Exercise description: Please retype the data below line for line, keeping every character unchanged.
[Start of Dataset records]
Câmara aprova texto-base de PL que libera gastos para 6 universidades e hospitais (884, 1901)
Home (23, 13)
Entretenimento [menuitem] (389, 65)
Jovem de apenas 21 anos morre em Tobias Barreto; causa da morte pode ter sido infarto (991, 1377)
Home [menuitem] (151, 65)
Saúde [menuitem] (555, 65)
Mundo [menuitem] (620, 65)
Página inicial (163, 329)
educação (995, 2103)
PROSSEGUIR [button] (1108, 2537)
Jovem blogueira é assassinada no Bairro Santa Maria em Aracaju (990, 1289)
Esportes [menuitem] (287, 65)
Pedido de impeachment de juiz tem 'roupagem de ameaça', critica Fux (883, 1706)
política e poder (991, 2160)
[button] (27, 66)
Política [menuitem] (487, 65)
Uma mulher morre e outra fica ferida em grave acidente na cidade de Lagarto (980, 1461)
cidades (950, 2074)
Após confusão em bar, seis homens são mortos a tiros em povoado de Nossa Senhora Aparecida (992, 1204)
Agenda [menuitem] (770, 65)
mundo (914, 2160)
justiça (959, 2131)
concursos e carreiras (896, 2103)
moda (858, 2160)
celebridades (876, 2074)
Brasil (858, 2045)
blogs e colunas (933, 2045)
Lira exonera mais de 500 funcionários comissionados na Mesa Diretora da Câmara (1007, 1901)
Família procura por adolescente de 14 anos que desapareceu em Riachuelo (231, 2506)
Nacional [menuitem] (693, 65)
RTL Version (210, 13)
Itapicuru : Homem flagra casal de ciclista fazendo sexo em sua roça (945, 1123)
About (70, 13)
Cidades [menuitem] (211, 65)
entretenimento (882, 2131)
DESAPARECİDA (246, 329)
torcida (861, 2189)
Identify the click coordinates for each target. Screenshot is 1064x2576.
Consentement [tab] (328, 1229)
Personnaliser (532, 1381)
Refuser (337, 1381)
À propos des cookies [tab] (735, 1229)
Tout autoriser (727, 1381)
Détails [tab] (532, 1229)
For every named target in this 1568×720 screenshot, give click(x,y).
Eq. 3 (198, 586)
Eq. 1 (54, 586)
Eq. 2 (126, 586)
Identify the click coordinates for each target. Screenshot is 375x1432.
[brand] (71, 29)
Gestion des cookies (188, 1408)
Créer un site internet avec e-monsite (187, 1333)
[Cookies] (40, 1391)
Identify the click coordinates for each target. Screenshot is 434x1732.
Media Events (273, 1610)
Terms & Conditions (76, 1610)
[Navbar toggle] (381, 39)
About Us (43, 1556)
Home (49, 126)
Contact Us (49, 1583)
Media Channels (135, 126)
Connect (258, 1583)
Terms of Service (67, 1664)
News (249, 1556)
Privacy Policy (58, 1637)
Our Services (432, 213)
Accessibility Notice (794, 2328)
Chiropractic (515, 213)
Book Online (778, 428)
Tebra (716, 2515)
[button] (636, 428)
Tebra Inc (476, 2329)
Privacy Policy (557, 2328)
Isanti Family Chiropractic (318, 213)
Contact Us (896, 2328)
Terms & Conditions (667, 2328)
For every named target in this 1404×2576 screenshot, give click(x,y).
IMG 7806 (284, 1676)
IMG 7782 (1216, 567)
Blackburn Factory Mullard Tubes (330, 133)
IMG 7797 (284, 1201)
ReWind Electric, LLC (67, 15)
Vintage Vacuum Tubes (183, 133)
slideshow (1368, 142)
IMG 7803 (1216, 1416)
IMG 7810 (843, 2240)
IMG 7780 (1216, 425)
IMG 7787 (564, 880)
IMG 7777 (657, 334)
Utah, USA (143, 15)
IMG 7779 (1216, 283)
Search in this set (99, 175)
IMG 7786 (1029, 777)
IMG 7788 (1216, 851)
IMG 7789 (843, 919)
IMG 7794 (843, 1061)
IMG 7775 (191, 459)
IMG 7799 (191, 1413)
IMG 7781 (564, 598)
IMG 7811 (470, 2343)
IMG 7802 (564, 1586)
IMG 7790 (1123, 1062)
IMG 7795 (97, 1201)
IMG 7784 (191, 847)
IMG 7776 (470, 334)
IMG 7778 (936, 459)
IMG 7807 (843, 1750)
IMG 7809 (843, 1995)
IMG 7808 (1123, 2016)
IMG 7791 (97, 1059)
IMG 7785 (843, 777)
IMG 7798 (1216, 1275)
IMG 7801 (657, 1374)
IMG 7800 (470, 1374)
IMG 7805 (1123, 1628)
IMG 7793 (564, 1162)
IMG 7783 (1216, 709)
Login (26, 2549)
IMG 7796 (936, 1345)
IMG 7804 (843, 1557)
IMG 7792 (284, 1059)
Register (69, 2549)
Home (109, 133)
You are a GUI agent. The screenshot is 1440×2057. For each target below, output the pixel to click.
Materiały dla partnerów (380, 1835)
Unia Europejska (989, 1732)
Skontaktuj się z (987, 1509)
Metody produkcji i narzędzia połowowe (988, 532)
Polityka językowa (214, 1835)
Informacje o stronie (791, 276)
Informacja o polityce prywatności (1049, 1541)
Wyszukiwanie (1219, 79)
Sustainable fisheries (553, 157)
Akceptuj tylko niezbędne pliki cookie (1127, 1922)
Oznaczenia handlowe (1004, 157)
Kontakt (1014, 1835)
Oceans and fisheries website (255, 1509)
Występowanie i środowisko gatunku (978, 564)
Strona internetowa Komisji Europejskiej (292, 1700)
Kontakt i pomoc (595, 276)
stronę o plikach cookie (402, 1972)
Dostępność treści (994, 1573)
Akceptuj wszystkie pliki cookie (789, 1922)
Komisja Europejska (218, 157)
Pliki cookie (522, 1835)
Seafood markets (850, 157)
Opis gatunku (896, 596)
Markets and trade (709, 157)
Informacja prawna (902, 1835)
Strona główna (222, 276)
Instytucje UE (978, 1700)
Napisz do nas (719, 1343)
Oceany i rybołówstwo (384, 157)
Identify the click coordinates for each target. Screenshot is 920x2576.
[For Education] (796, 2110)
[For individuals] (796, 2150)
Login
[End of Dataset records]
Written solution:
Câmara aprova texto-base de PL que libera gastos para 6 universidades e hospitais (884, 1901)
Home (23, 13)
Entretenimento [menuitem] (389, 65)
Jovem de apenas 21 anos morre em Tobias Barreto; causa da morte pode ter sido infarto (991, 1377)
Home [menuitem] (151, 65)
Saúde [menuitem] (555, 65)
Mundo [menuitem] (620, 65)
Página inicial (163, 329)
educação (995, 2103)
PROSSEGUIR [button] (1108, 2537)
Jovem blogueira é assassinada no Bairro Santa Maria em Aracaju (990, 1289)
Esportes [menuitem] (287, 65)
Pedido de impeachment de juiz tem 'roupagem de ameaça', critica Fux (883, 1706)
política e poder (991, 2160)
[button] (27, 66)
Política [menuitem] (487, 65)
Uma mulher morre e outra fica ferida em grave acidente na cidade de Lagarto (980, 1461)
cidades (950, 2074)
Após confusão em bar, seis homens são mortos a tiros em povoado de Nossa Senhora Aparecida (992, 1204)
Agenda [menuitem] (770, 65)
mundo (914, 2160)
justiça (959, 2131)
concursos e carreiras (896, 2103)
moda (858, 2160)
celebridades (876, 2074)
Brasil (858, 2045)
blogs e colunas (933, 2045)
Lira exonera mais de 500 funcionários comissionados na Mesa Diretora da Câmara (1007, 1901)
Família procura por adolescente de 14 anos que desapareceu em Riachuelo (231, 2506)
Nacional [menuitem] (693, 65)
RTL Version (210, 13)
Itapicuru : Homem flagra casal de ciclista fazendo sexo em sua roça (945, 1123)
About (70, 13)
Cidades [menuitem] (211, 65)
entretenimento (882, 2131)
DESAPARECİDA (246, 329)
torcida (861, 2189)
Identify the click coordinates for each target. Screenshot is 1064x2576.
Consentement [tab] (328, 1229)
Personnaliser (532, 1381)
Refuser (337, 1381)
À propos des cookies [tab] (735, 1229)
Tout autoriser (727, 1381)
Détails [tab] (532, 1229)
For every named target in this 1568×720 screenshot, give click(x,y).
Eq. 3 (198, 586)
Eq. 1 (54, 586)
Eq. 2 (126, 586)
Identify the click coordinates for each target. Screenshot is 375x1432.
[brand] (71, 29)
Gestion des cookies (188, 1408)
Créer un site internet avec e-monsite (187, 1333)
[Cookies] (40, 1391)
Identify the click coordinates for each target. Screenshot is 434x1732.
Media Events (273, 1610)
Terms & Conditions (76, 1610)
[Navbar toggle] (381, 39)
About Us (43, 1556)
Home (49, 126)
Contact Us (49, 1583)
Media Channels (135, 126)
Connect (258, 1583)
Terms of Service (67, 1664)
News (249, 1556)
Privacy Policy (58, 1637)
Our Services (432, 213)
Accessibility Notice (794, 2328)
Chiropractic (515, 213)
Book Online (778, 428)
Tebra (716, 2515)
[button] (636, 428)
Tebra Inc (476, 2329)
Privacy Policy (557, 2328)
Isanti Family Chiropractic (318, 213)
Contact Us (896, 2328)
Terms & Conditions (667, 2328)
For every named target in this 1404×2576 screenshot, give click(x,y).
IMG 7806 (284, 1676)
IMG 7782 (1216, 567)
Blackburn Factory Mullard Tubes (330, 133)
IMG 7797 (284, 1201)
ReWind Electric, LLC (67, 15)
Vintage Vacuum Tubes (183, 133)
slideshow (1368, 142)
IMG 7803 (1216, 1416)
IMG 7810 (843, 2240)
IMG 7780 (1216, 425)
IMG 7787 (564, 880)
IMG 7777 (657, 334)
Utah, USA (143, 15)
IMG 7779 (1216, 283)
Search in this set (99, 175)
IMG 7786 (1029, 777)
IMG 7788 (1216, 851)
IMG 7789 (843, 919)
IMG 7794 (843, 1061)
IMG 7775 (191, 459)
IMG 7799 (191, 1413)
IMG 7781 (564, 598)
IMG 7811 (470, 2343)
IMG 7802 (564, 1586)
IMG 7790 (1123, 1062)
IMG 7795 (97, 1201)
IMG 7784 (191, 847)
IMG 7776 (470, 334)
IMG 7778 (936, 459)
IMG 7807 (843, 1750)
IMG 7809 (843, 1995)
IMG 7808 (1123, 2016)
IMG 7791 (97, 1059)
IMG 7785 (843, 777)
IMG 7798 (1216, 1275)
IMG 7801 (657, 1374)
IMG 7800 (470, 1374)
IMG 7805 (1123, 1628)
IMG 7793 (564, 1162)
IMG 7783 (1216, 709)
Login (26, 2549)
IMG 7796 (936, 1345)
IMG 7804 (843, 1557)
IMG 7792 (284, 1059)
Register (69, 2549)
Home (109, 133)
You are a GUI agent. The screenshot is 1440×2057. For each target below, output the pixel to click.
Materiały dla partnerów (380, 1835)
Unia Europejska (989, 1732)
Skontaktuj się z (987, 1509)
Metody produkcji i narzędzia połowowe (988, 532)
Polityka językowa (214, 1835)
Informacje o stronie (791, 276)
Informacja o polityce prywatności (1049, 1541)
Wyszukiwanie (1219, 79)
Sustainable fisheries (553, 157)
Akceptuj tylko niezbędne pliki cookie (1127, 1922)
Oznaczenia handlowe (1004, 157)
Kontakt (1014, 1835)
Oceans and fisheries website (255, 1509)
Występowanie i środowisko gatunku (978, 564)
Strona internetowa Komisji Europejskiej (292, 1700)
Kontakt i pomoc (595, 276)
stronę o plikach cookie (402, 1972)
Dostępność treści (994, 1573)
Akceptuj wszystkie pliki cookie (789, 1922)
Komisja Europejska (218, 157)
Pliki cookie (522, 1835)
Seafood markets (850, 157)
Opis gatunku (896, 596)
Markets and trade (709, 157)
Informacja prawna (902, 1835)
Strona główna (222, 276)
Instytucje UE (978, 1700)
Napisz do nas (719, 1343)
Oceany i rybołówstwo (384, 157)
Identify the click coordinates for each target. Screenshot is 920x2576.
[For Education] (796, 2110)
[For individuals] (796, 2150)
Login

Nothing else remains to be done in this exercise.